The second patient was an older woman admitted with an evolving CVA. She had some cognitive deficits but could follow one-step commands. She was able to take a step but her gait pattern was terrible and she couldn't keep her eyes open. I worked on weight shift, trunk activation and weight bearing on the involved limb. We did so much standing knee extension I lost count. Since I was by myself, I gave her an RW for gait. That was a mistake. As soon as she had it in her hands she took off as fast as she could go dragging me and the IV pole behind, totally deaf to what I was saying.  She made it about 10 feet.  The only way I could slow her down was to put my stool in front of her which worked as a braking system but limited my hand placement. I ended up on my stool behind her with my hands on her knee to facilitate extension, my shoulder on her bottom for stability and one foot wrapped around the front of the RW for a braking mechanism. I think the floor nurses are still laughing. The whole time she kept repeating "I can walk. I go home." I never got her any further.

I get frustrated because I could do so much more with these patients. With a lot of work and some facilitation their gaits can be safer with fewer deviations. I understand these people want to go home. I can see how tunnel vision can develop. I see patients who have the potential to do so much more.  The patients seem to see a means to the end.
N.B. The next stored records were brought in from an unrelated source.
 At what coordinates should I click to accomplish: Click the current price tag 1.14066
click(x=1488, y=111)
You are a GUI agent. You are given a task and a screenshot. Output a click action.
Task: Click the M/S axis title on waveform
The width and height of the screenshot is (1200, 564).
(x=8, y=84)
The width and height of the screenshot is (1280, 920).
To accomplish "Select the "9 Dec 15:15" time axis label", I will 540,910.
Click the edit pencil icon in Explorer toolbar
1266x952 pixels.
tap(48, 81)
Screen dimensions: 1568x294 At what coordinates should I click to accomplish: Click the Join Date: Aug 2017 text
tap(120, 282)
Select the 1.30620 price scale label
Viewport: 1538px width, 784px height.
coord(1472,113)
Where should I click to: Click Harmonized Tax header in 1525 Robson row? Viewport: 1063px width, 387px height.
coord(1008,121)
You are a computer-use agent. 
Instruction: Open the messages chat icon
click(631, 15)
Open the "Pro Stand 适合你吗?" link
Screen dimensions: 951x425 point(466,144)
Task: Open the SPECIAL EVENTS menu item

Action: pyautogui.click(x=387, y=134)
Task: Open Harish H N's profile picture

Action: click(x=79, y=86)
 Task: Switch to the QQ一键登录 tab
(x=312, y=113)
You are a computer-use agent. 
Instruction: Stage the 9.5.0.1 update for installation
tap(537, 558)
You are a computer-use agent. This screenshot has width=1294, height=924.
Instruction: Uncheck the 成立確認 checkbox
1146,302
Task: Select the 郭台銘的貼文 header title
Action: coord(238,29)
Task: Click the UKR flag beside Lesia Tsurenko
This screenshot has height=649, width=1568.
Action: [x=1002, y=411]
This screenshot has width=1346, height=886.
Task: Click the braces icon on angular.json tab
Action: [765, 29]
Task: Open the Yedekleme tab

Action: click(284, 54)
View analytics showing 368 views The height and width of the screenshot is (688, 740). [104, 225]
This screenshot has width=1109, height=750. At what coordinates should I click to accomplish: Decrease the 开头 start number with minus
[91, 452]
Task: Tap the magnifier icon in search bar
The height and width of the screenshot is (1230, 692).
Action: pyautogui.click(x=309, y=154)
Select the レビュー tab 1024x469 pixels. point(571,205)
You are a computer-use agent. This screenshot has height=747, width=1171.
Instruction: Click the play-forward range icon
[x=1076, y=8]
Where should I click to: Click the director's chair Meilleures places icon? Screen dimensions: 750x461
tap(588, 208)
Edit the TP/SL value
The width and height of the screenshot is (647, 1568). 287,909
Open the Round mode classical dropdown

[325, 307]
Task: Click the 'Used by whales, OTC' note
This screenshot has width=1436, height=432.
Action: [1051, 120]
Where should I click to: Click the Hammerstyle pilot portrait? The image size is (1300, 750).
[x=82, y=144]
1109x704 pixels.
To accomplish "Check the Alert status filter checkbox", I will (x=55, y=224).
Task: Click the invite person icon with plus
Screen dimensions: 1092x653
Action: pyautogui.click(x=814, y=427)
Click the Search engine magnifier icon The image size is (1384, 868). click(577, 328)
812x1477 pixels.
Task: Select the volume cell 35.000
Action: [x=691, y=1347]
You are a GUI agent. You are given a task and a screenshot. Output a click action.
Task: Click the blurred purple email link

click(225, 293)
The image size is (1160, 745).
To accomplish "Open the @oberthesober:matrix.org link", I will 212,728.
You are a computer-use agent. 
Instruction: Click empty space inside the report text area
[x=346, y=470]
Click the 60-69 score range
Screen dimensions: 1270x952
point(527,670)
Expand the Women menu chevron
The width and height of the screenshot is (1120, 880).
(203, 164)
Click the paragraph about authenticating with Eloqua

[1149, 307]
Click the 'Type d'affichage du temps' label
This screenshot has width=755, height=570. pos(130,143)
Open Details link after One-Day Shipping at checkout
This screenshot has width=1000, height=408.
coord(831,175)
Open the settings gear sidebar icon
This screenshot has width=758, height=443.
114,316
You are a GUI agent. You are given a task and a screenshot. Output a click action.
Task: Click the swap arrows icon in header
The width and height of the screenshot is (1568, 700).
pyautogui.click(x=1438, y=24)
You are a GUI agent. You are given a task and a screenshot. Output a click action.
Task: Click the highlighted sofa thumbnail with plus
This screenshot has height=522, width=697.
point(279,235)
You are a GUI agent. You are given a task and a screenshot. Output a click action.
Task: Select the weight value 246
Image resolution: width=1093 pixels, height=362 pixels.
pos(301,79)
The focus on gait becomes a self limiting barrier for them.  I hope they find themselves back in therapy at some point.  I tell them what's hard now may be next to impossible later.  A bad habit is a terrible thing to break and sometimes not possible.

posted by Toni Patt

1 comments

Gait is a fundamental movement and can always be worked on in a SNF or Home Health.  The major thing is that acute patients are up and moving, quality should not be an issue, it is the quantity that counts.

The agruement is that if they start a deviation it will stay, however, behaviours and deviations can be facilitated to change.

A pick up walker may help, it slows the person down, however, gait is a basic mobility tool that every patient needs.  

You are facilitating weight bearing, trunk control, balance, etc with gait, why worry about the quality - the SNF therapists can do that.  

In acute a PT/PTA will see a patient 3-5 days, realistically how much patient education and carry over will you see? There are so many more things going on in the hospital that the patient hardly listens to the MD - think about what is said and what the patient interprets.  

What I have found is that we can educate and instruct and do therapy within the time frame allowed and let other skilled therapists continue with what we started.  We should be thankful a patient is even up and moving in acute care.  

If you want to see long term results and throughly educate and follow up with progression you should be in a SNF not acute care. One reason there are PT/PTA's in acute care is that no one else is going to take the time to get the patients up and moving.